• **Exercise prompt**: Lines from the beginning of the entries up to and including the one with "Política de Privacidad (68, 2503)" must be duplicated word for word; leave out all others.

[Dataset entries]
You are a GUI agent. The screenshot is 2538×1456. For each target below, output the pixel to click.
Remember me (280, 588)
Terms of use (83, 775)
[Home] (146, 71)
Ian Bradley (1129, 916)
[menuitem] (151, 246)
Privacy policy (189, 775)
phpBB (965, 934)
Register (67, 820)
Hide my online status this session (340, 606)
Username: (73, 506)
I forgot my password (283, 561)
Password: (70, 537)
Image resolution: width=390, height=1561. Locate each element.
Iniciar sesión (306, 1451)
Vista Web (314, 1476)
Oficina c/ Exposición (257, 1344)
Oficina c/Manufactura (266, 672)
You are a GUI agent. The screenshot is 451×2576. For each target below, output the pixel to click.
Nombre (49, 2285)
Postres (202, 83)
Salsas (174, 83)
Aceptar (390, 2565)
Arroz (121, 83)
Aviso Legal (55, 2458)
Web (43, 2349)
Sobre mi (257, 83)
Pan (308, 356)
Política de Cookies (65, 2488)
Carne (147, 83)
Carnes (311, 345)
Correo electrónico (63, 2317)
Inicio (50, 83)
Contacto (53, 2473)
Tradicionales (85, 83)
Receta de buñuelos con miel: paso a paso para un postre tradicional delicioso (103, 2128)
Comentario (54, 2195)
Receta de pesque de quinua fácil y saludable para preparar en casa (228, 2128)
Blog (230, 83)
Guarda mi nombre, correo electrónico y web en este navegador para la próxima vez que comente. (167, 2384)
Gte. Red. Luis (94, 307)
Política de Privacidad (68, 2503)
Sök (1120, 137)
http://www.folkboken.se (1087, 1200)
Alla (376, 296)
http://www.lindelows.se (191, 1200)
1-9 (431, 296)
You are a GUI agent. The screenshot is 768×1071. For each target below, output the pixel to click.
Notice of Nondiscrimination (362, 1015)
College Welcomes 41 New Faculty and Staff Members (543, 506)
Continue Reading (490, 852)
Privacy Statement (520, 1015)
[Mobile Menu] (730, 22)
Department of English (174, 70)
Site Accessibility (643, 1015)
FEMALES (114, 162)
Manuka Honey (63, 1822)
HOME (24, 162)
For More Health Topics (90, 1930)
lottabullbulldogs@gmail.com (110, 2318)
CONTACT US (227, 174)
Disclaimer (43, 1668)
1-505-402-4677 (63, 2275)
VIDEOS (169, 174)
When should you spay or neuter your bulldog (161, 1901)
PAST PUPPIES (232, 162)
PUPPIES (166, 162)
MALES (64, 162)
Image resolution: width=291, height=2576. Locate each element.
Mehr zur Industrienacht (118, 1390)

• **Solved problem**:
You are a GUI agent. The screenshot is 2538×1456. For each target below, output the pixel to click.
Remember me (280, 588)
Terms of use (83, 775)
[Home] (146, 71)
Ian Bradley (1129, 916)
[menuitem] (151, 246)
Privacy policy (189, 775)
phpBB (965, 934)
Register (67, 820)
Hide my online status this session (340, 606)
Username: (73, 506)
I forgot my password (283, 561)
Password: (70, 537)
Image resolution: width=390, height=1561. Locate each element.
Iniciar sesión (306, 1451)
Vista Web (314, 1476)
Oficina c/ Exposición (257, 1344)
Oficina c/Manufactura (266, 672)
You are a GUI agent. The screenshot is 451×2576. For each target below, output the pixel to click.
Nombre (49, 2285)
Postres (202, 83)
Salsas (174, 83)
Aceptar (390, 2565)
Arroz (121, 83)
Aviso Legal (55, 2458)
Web (43, 2349)
Sobre mi (257, 83)
Pan (308, 356)
Política de Cookies (65, 2488)
Carne (147, 83)
Carnes (311, 345)
Correo electrónico (63, 2317)
Inicio (50, 83)
Contacto (53, 2473)
Tradicionales (85, 83)
Receta de buñuelos con miel: paso a paso para un postre tradicional delicioso (103, 2128)
Comentario (54, 2195)
Receta de pesque de quinua fácil y saludable para preparar en casa (228, 2128)
Blog (230, 83)
Guarda mi nombre, correo electrónico y web en este navegador para la próxima vez que comente. (167, 2384)
Gte. Red. Luis (94, 307)
Política de Privacidad (68, 2503)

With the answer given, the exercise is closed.